WASHINGTON, 2 October 2005 — American society is aging — dramatically, rapidly and, largely, well. More and more of us are living healthily into our seventies and eighties, many well into our nineties. With the baby boomers approaching retirement and birthrates down, we are on the threshold of the first-ever “mass geriatric society.’’ Historically speaking, it is the best of times to be old. Yet the blessings of greater longevity are bringing profound new social challenges, several of them highlighted in “Taking Care: Ethical Caregiving in Our Aging Society,’’ a report issued Thursday by the President’s Council on Bioethics.
Although we are living healthier longer, many of us are also living long enough to suffer serious age-related chronic illnesses, including dementia. Alzheimer’s disease afflicts more than four million Americans, and the number is expected to triple before mid-century. Already the most common trajectory toward death — experienced today by 40 percent of us — is a lengthy period of debility, frailty and dementia lasting not months but years. Already millions of American families are struggling nobly to care for their incapacitated loved ones.
Yet precisely as the need for long-term care is rising, the number of available caregivers — professional and volunteer — is dwindling. This is due in part to smaller and less stable families, greater geographical mobility, and the career demands of men and women. A crisis in long-term care will soon be upon us.
The shortage of caregivers is made worse by our cultural refusal to honor the need for care. As a society, we have preferred to place our hopes in programs that promote healthy aging and in scientific research seeking remedies for incapacitating diseases. We offer little communal support to the millions of Americans, more each decade, who give demanding daily care to aged parents or spouses. Our culture’s generalized anxiety about old age and dying focuses all too narrowly on end-of-life decisions and on preserving the fiction of autonomy in the face of unavoidable neediness.
Public discussion of these issues is often driven by the “worried well,’’ who live in fear that the curse of untreatable dementia and disability will descend on them, to ruin their final years, deplete their savings and burden their loved ones. In response to these concerns, our society has embraced the strategy of living wills, through which individuals try to specify how they wish to be treated should they become incapacitated. We are encouraged to believe that if only we execute the proper documents, we can remain in control of our future and avoid unseemly dependencies and indignities.

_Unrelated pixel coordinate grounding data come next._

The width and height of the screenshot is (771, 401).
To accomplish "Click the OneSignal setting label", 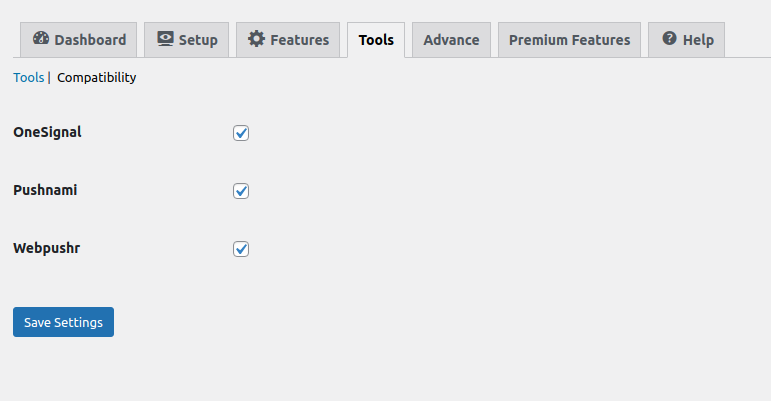I will pyautogui.click(x=47, y=132).
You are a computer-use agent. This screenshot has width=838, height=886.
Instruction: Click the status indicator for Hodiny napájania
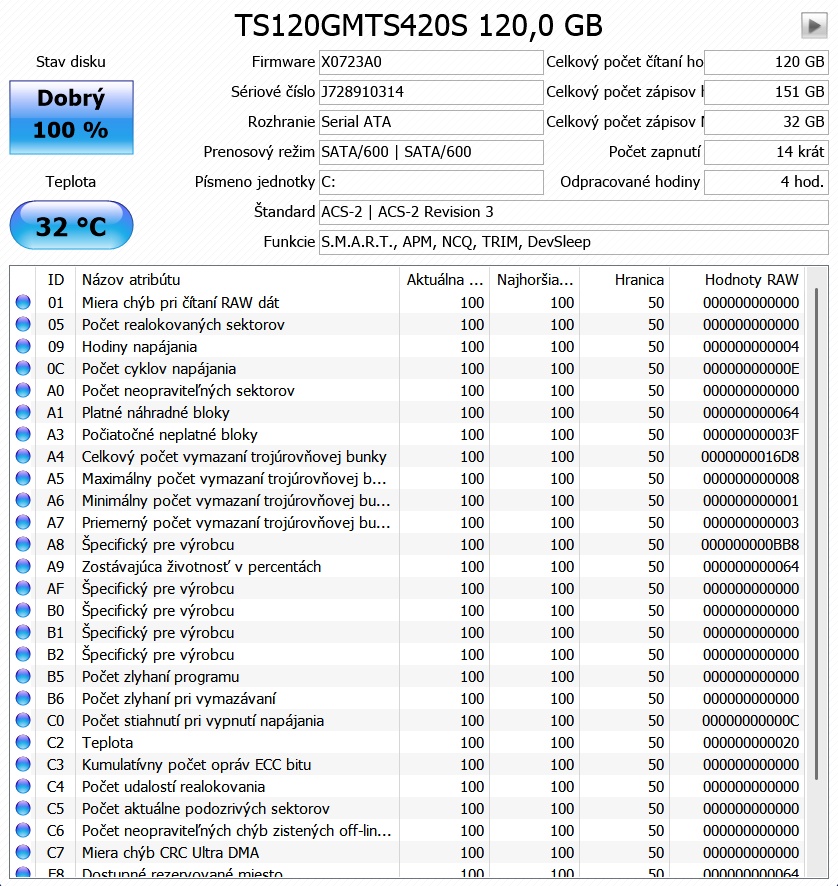[x=23, y=347]
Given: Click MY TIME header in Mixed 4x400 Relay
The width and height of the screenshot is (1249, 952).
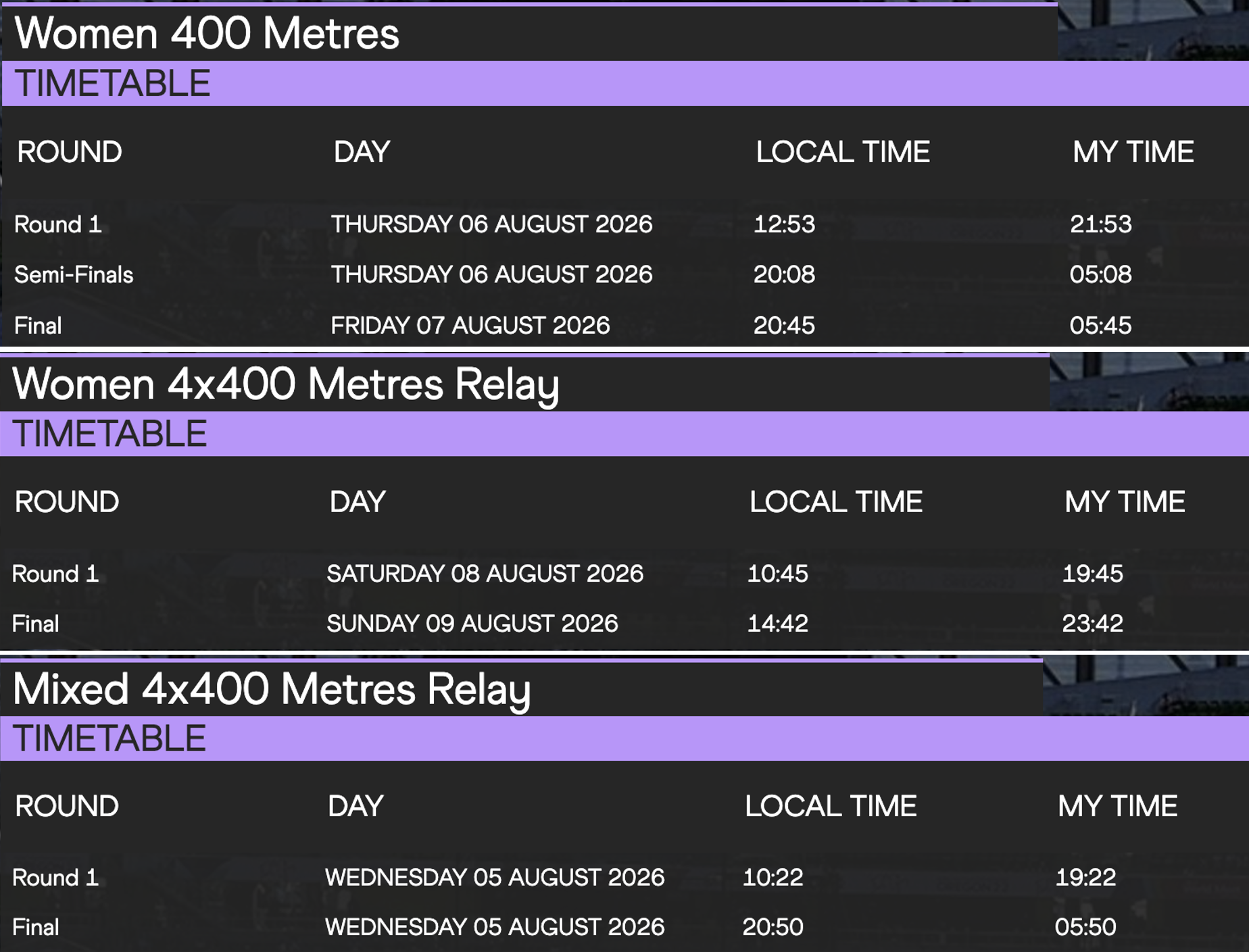Looking at the screenshot, I should (1118, 806).
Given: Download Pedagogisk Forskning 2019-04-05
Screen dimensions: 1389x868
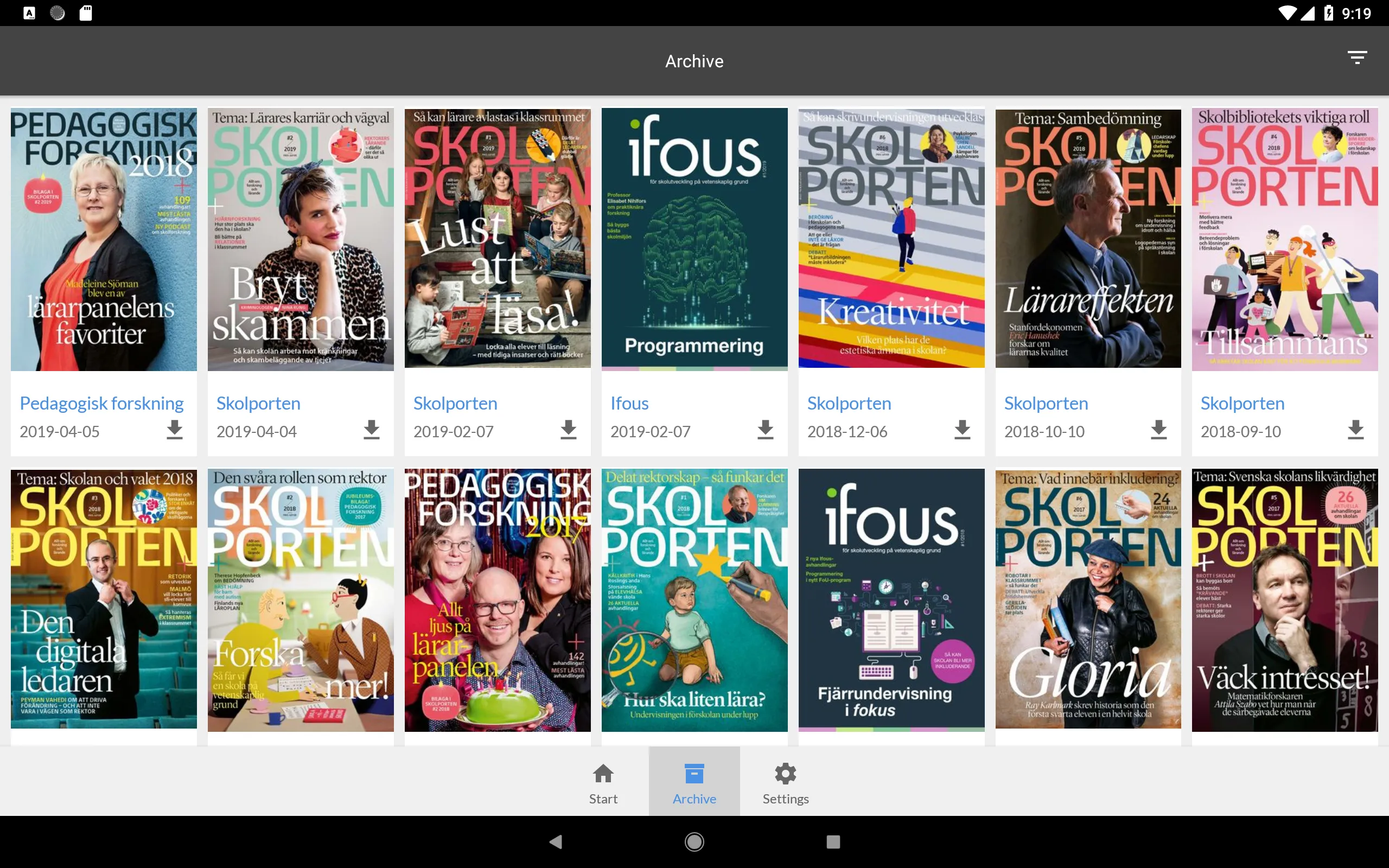Looking at the screenshot, I should [x=174, y=431].
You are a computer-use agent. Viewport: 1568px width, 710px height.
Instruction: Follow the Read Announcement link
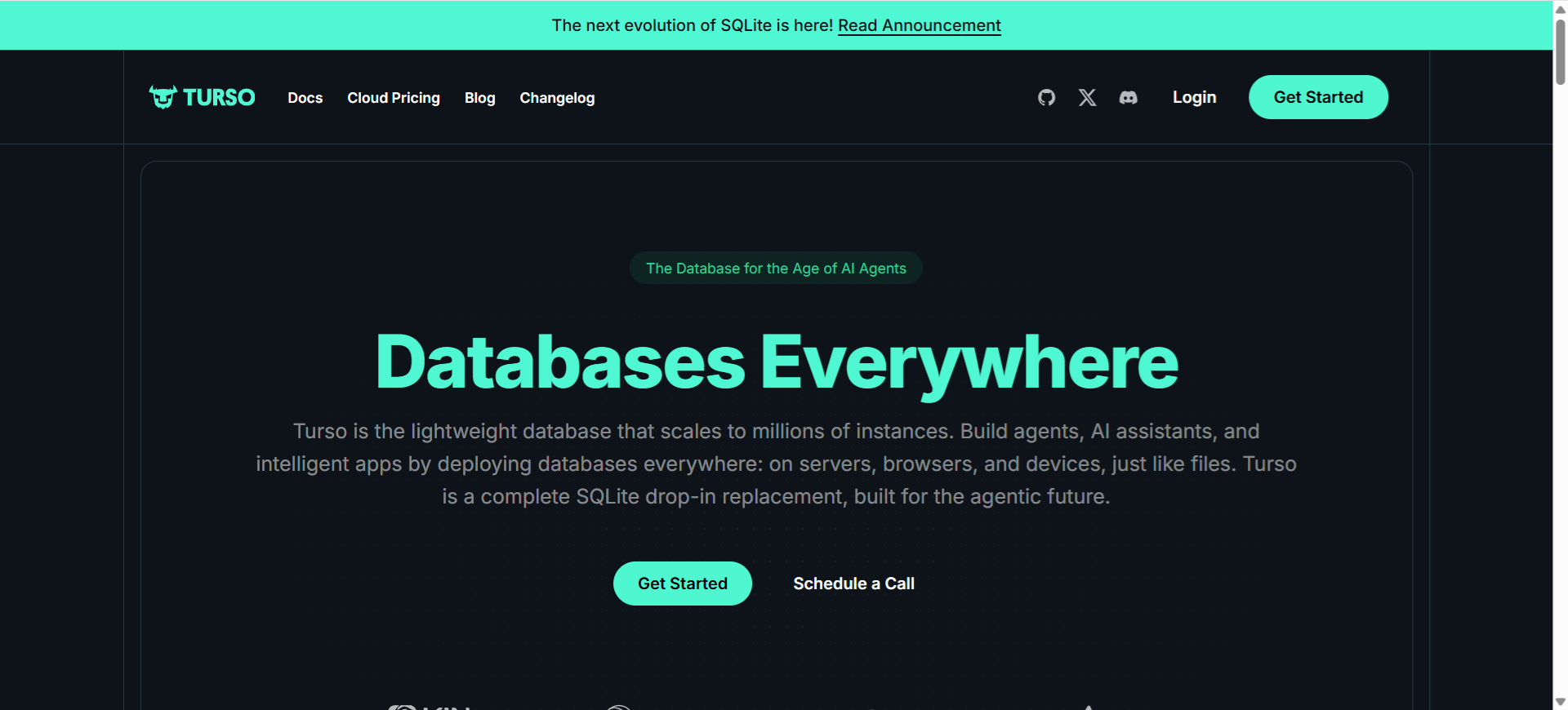point(919,25)
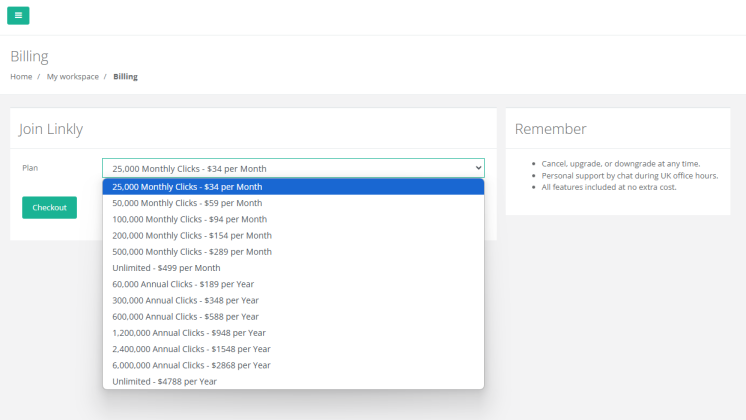
Task: Choose 2,400,000 Annual Clicks - $1548 option
Action: click(x=191, y=349)
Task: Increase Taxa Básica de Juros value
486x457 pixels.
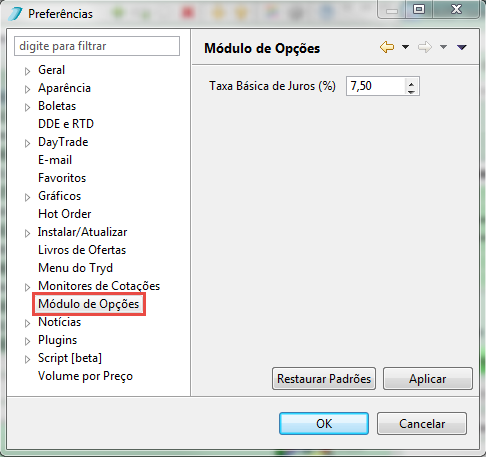Action: 411,83
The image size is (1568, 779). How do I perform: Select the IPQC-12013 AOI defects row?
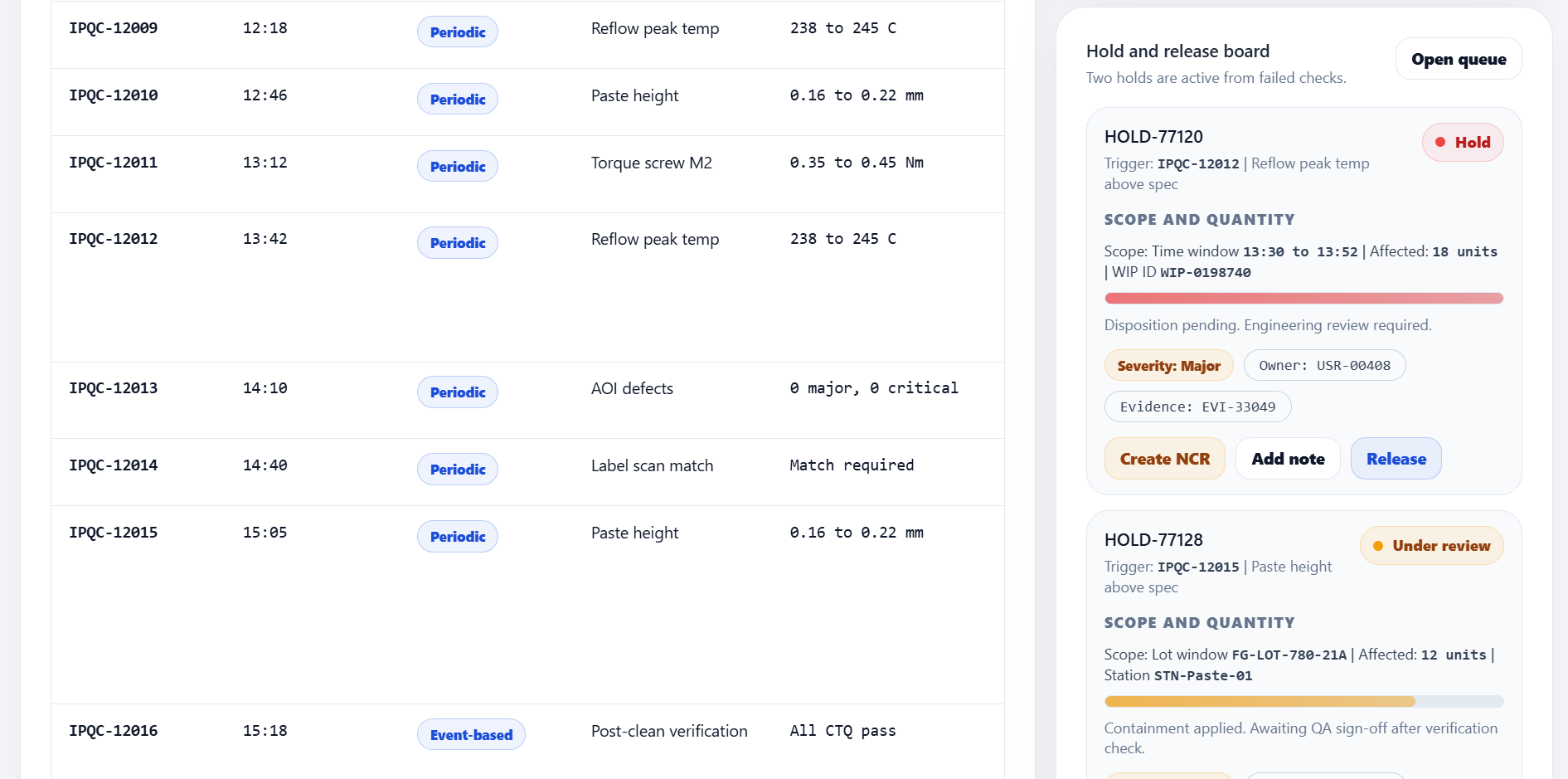click(x=527, y=389)
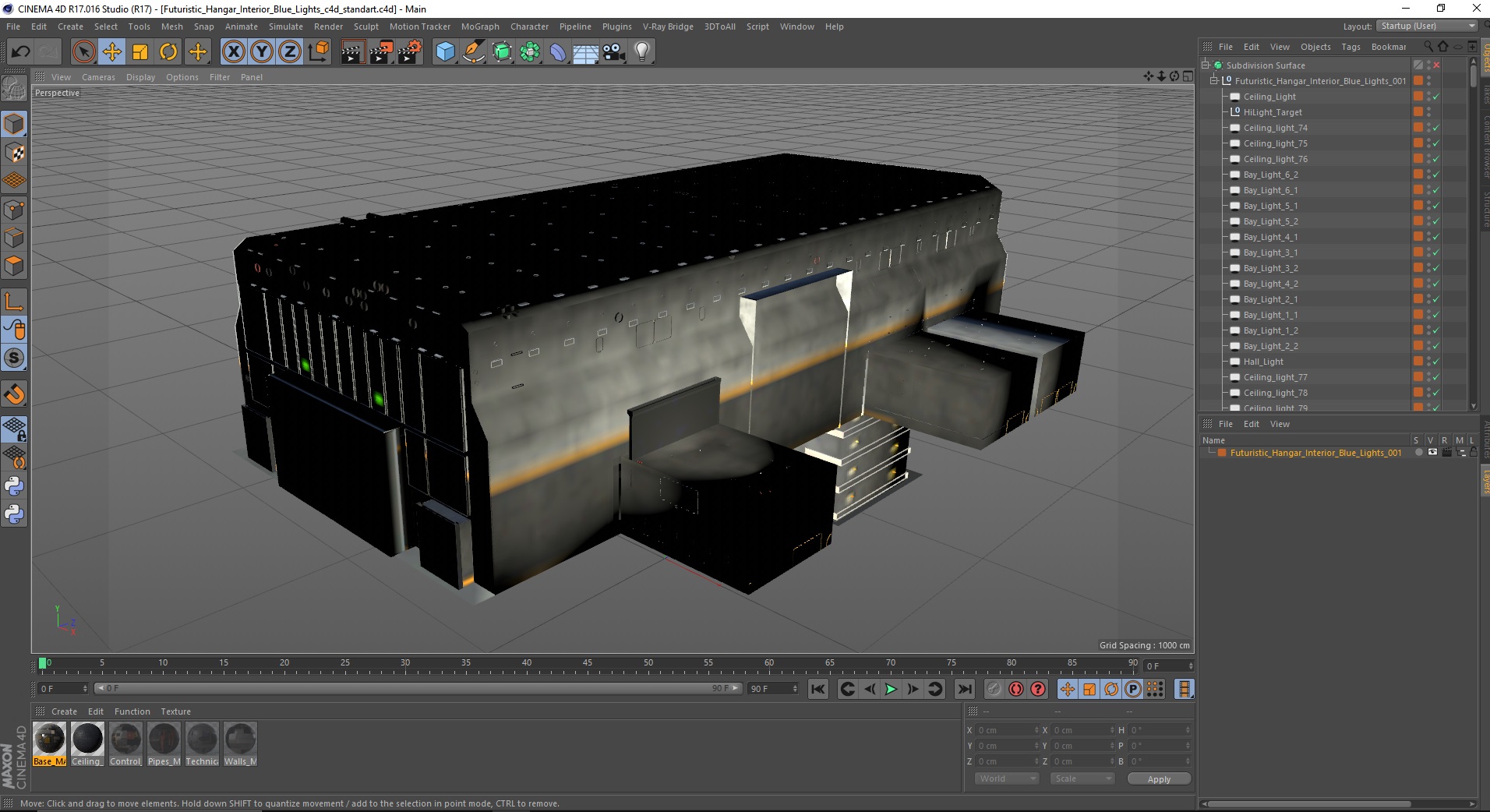Screen dimensions: 1490x812
Task: Toggle Ceiling_Light green checkmark tag
Action: 1435,97
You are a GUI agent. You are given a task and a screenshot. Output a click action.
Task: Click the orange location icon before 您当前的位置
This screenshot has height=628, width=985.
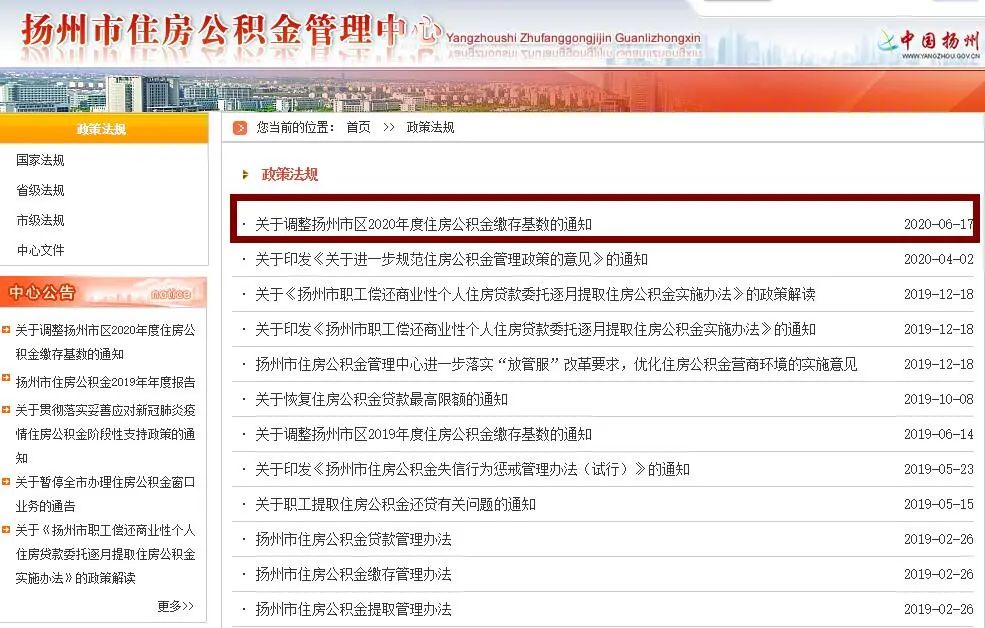(x=240, y=128)
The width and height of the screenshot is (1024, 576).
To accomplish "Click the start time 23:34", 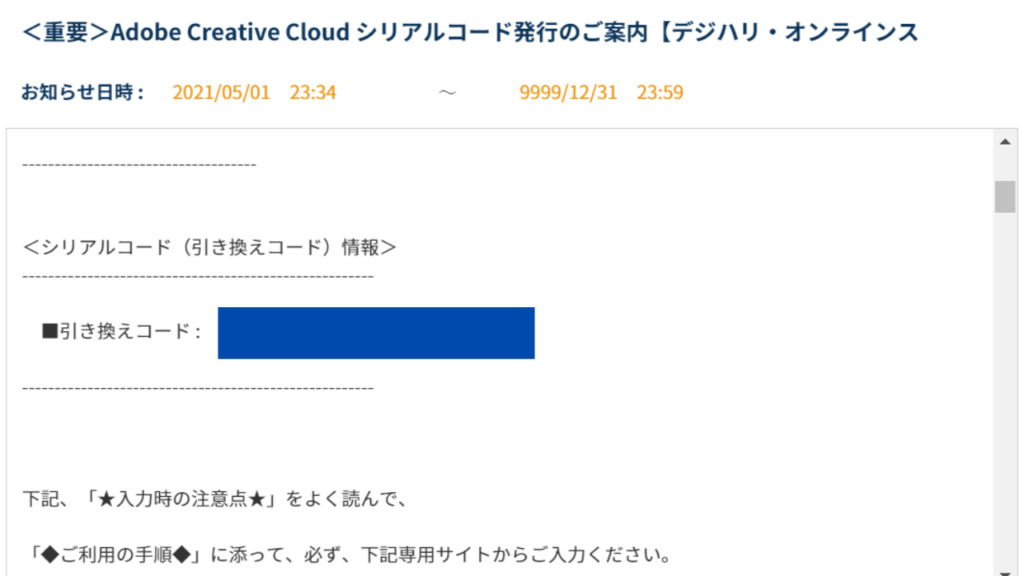I will [x=313, y=92].
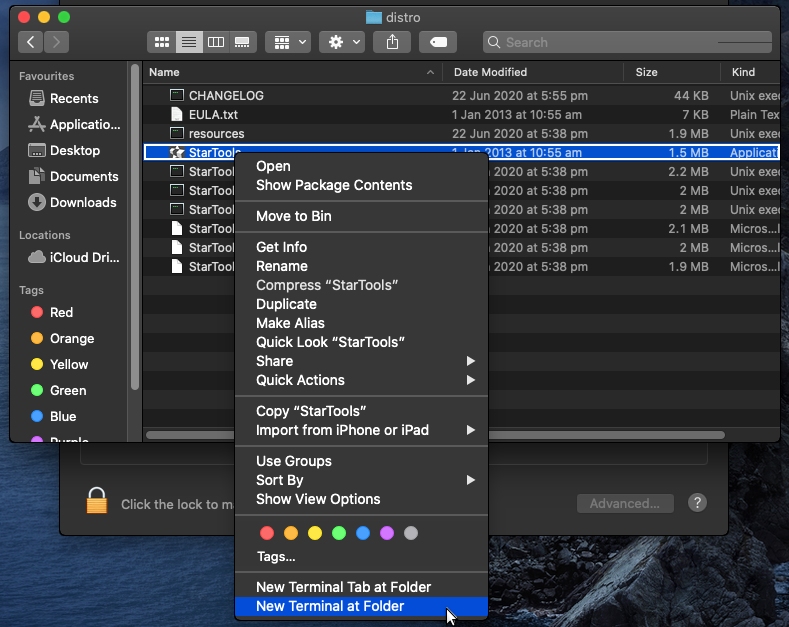Apply the red tag color dot

266,533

But this emphasis on autonomy ignores the truth of human interdependence and of our unavoidable need for human presence and care, especially when we can no longer take care of ourselves. The moral emphasis on choosing in advance needs to be replaced with a moral emphasis on caring in the present. The emphasis on independence needs to be supplemented with a commitment to serve the lives of those we love, regardless of their disabilities. Written directives eschewing “heroic measures’’ cannot substitute for reliable and responsible caregivers on the spot, devoted to the daily welfare of the incapacitated person.
To help caregivers in their difficult task, the report also articulates the goals and principles of ethical caregiving for those no longer able to care for themselves. We emphasize both the singular importance of seeking to serve the life the patient still has and the moral necessity of never seeking a person’s death as a means of relieving suffering. Caring wholeheartedly for a frail patient or a disabled loved one is incompatible with thinking that engineering their death is an acceptable “therapeutic option.’’
At the same time, we emphasize that good caregiving does not always oblige us to elect life-sustaining treatments, if such interventions impose undue burdens or interfere with a comfortable death of someone irretrievably dying. Even when the doctor’s black bag of remedies is empty, care remains an inviolable duty.
But sound ethical principles are not enough. And family caregivers should not have to go it alone. Our ability to care well for loved ones with dementia depends greatly on the economic, social and communal resources available to us — such as affordable insurance for long-term care; respite for the caregivers; reliable and reimbursable home care services; faith-based or civic support groups; technologies to assist in giving basic bodily care; and health care providers who will deliver continuity of care and oversee all medical and social service needs. Those who lack adequate resources to care for themselves need and deserve better public support. Incentives — including better training and better wages — must be found to increase the supply of nurses and other non-familial caregivers.
Addressing the crisis in long-term care will be difficult and costly.
Yet we must also remember that the challenges of an aging society are finally not economic and institutional but ethical and existential. Against our confidence in mastery and control, we need to remember that old age and dying are not problems to be solved but human experiences that must be faced. In the years ahead, we will be judged as a people by our willingness to stand by one another, not only in the rare event of natural disaster but also in the everyday care of those who gave us life and to whom we owe so much.
— Leon R. Kass is chairman of the President’s Council on Bioethics and a fellow at the American Enterprise Institute.